Flowers and touching messages have been left outside Marine Park Primary School in South Shields, where Sean Simpson ran his soccer camp.
The popular 50-year-old, who had heart problems, died unexpectedly at the weekend.
He had been taken to the Freeman Hospital in Newcastle where he underwent an operation to replace a heart stent.
However, he suffered a stroke following the operation, which left him with severe brain damage.
He was transferred to the Royal Victoria Infirmary, where his family had to make the agonising decision to turn off his life support machine on Saturday.
His family also made the brave decision to honour Sean’s wishes to be an organ donor and allowed his liver and kidney to be donated to help save the life of people they may never meet.
The father-of-one’s death has rocked the football community which had been a huge part of his life for so long.
He had followed in the footsteps of his mother Alice - who was also a coach - and it was an area in which he excelled at.

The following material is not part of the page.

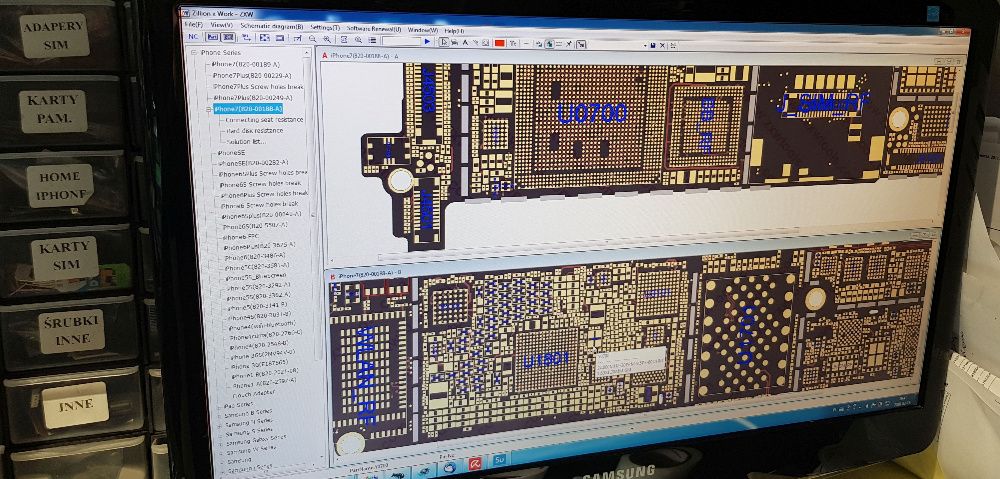
Task: Select the arrow pointer tool in toolbar
Action: coord(444,42)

His older brother Steve said: “He was involved in football all of his life. He just loved coaching kids and a few of them went on to play for Sunderland Academy.
“He was just a natural with them, and it didn’t matter what their ability or background was he had time for them all.
“I’ve had hundreds of calls and messages from people. I had no idea just how many people’s lives he had touched.
“Some of the kids have left their medals on the fence down at the school - he is going to be a huge miss, not just to his family, but to everyone who knew him and the kids he coached.”
Sean - the youngest of two brothers - has been described by his family as a ‘real-life Peter Pan’.
Football was a sport he was passionate about and he spent time playing himself in the Wearside League.
He first started his soccer camps at Bolingbroke Hall, moving to Temple Park before setting up base at Marine Park Primary after he was approached to run holiday soccer camps a number of years ago. He was an avid Sunderland fan, which led to friendly brotherly banter each season, due to Steve supporting Newcastle United.
Steve added: “It still doesn’t seem real. Sean was as strong as a bull. He was my younger brother. Even now all I can remember was his big daft grin on his face.
“We all called him Peter Pan, as he was a man who was never going to grow up.
“He was such a pleasure being around and to go out with. We used to have fun when the season started, as he was red and white and I was black and white, but he was always fair in his judgement of the games.
“It’s difficult as he wasn’t just my brother, he was also my best mate.
“Reading the messages that have been left, it’s nice to read how well-respected he was.”